Diffeomorphic-based cortical surface reconstruction typically involves a series of deformation processes to extract the cerebral cortex from brain magnetic resonance images (MRI). While most methods are designed for adult brains using Neural Ordinary Differential Equations (NODE) with fixed step sizes, the neonatal brain, which exhibits dramatic changes in cortical folding patterns early in life, requires a more adaptive approach. To address this, we develop a dual-task framework to directly characterize the brain development trajectory through processes of cortical surface reconstruction. For white matter (inner surfaces), we employ an Age-Conditioned ODE with adaptive step sizes. It is initially trained on a limited set of longitudinal paired data to establish a coarse trajectory, which is then refined through sample training of single-point data and knowledge distillation.

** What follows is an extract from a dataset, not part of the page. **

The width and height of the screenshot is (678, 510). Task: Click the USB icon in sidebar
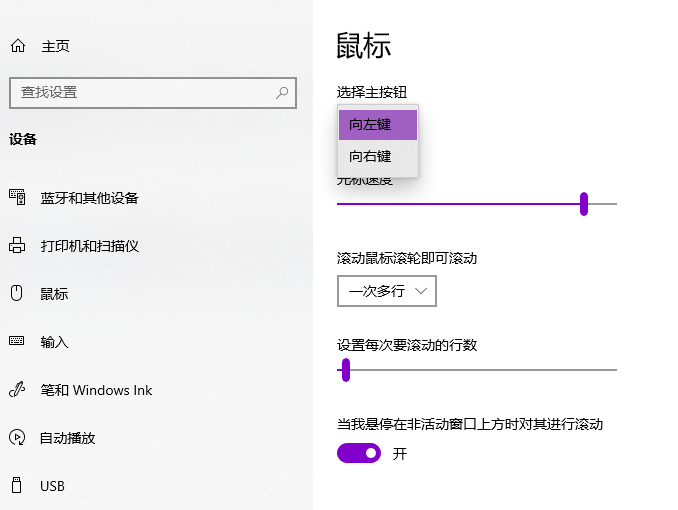17,485
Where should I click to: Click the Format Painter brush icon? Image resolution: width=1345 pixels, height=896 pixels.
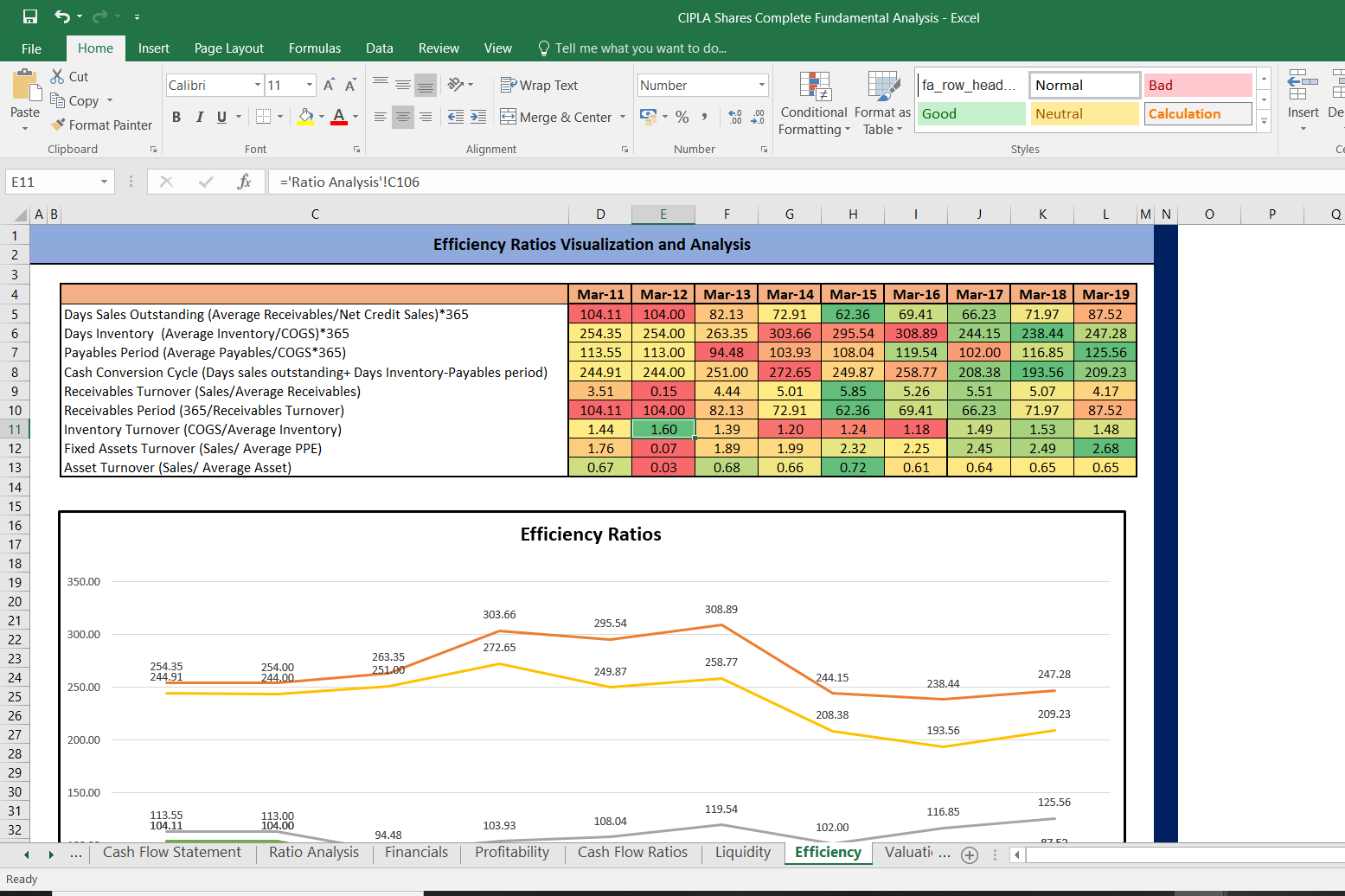click(x=58, y=125)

For the pial surfaces (outer surfaces), we position the midthickness surfaces as intermediates and employ a cycle-consistent semi-supervised training strategy to depict a coherent brain development trajectory between the inner and outer surfaces. Our approach is the first to achieve precise developmental prediction directly on triangular meshes. Furthermore, by enhancing interpretability at each stage of the deformation process, this approach improves the applicability of diffeomorphic-based methods. The proposed method has demonstrated state-of-the-art performance in modeling developmental trajectories and cortical surface reconstruction within the developing Human Connectome Project dataset (dHCP).